By Steve Smith
Aaron Cole
Auto Columnist
According to me, and my semi-official survey of everything on the road, I’d say the love affair with Range Rover and Land Rover appears to be at its end.
My nowhere-near, officially unofficial results are based entirely because the best-looking SUV on the planet has fewer rolling chassis on the road these days than Hudson Motor Car Co.
I’m speaking, of course, about the Range Rover Evoque, which looks better than Eva Longoria and drives better than her famous ex-husband Tony Parker ever will.
I don’t get it, America. Here is the best of both worlds: You get your coveted Range Rover badge and Greenpeace doesn’t lose a lung in the process.
Oh, and by the way, even Stevie Wonder would tell you that the two-door version is the best looking SUV ever created.
I just don’t get it.
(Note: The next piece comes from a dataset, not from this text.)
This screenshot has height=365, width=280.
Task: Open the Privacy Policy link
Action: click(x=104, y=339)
Furthermore, according to my unofficial counting methods of looking around at every odd stoplight, the Range Rover outsells the Evoque — like a bajillion-to-1.
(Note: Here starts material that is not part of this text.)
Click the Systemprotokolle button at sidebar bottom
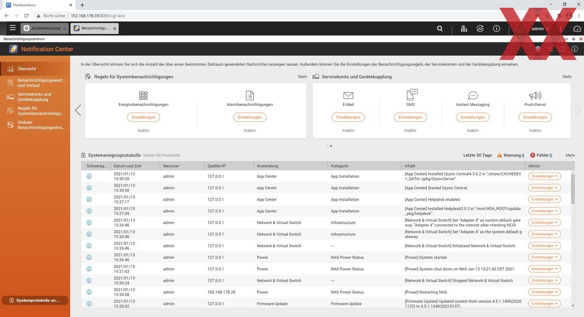Viewport: 584px width, 317px height. pyautogui.click(x=35, y=300)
Time to examine the car so many of you insist on buying, instead of the one I keep telling you to.
For starters, the 2012 Range Rover Sport is pretty much exactly like the 2011 Range Rover Sport, which was pretty much exactly like the 2010 Range Rover Sport. For that I admire Range Rover; they’ve got some kind of moxie over there. No need to update the design, they say, it was right the first time.
Which is to say that design is a one-handed Etch-a-Sketch user’s dream: big, boxy and devoid of anything resembling a curve.
From front-to-back the 2012 Range Rover Sport is designed to please only one person, the driver. Every inch of sheet metal is (still) asked to serve a purpose, which makes fashioning a Range Rover Sport like fashioning Bear Grylls.
Perhaps, I’ll conjecture further, that’s why it’s been so appealing to some people who have more money than, say, sense; uncompromising and functional is beautiful in design and delivery. Don’t believe me? Check the business pages and see how AAPL stock is doing these days.
However, when your aerodynamic benchmark is a barn door, certain truths emerge.
First, mileage suffers. Consider that our standard V8 Range Rover Sport managed fuel economy only somewhere in the teens — and that’s highway.
Second, it doesn’t matter if you stuff F1 suspension in the Range Rover, body roll is a way of life when the center of gravity is somewhere on par with LeBron James.
In that way, the Range Rover Sport isn’t suited for highway cruising per se.
Yes, it absolutely can shuttle you across the country, but you would need a natural affinity for gas station food (you’ll stop at a lot of those along the way) and you’d really need to hate the mountains (because that’s the only place the Range Rover makes sense.)
Maybe I’m biased, coming from a distinguished line of living in mountain states but I can’t imagine why on earth someone from Dayton, Ohio would ever need one of these things.
Our test model, the naturally aspirated V8 produces 375 horsepower and 375 ft.-lbs. of torque, which if you’re wondering, is all this car really needs.
If you’re the type that finds spending your money happening at a much slower pace than you’d like, there’s a supercharged version available that produces 510 horsepower and 460 ft.-lbs. of torque.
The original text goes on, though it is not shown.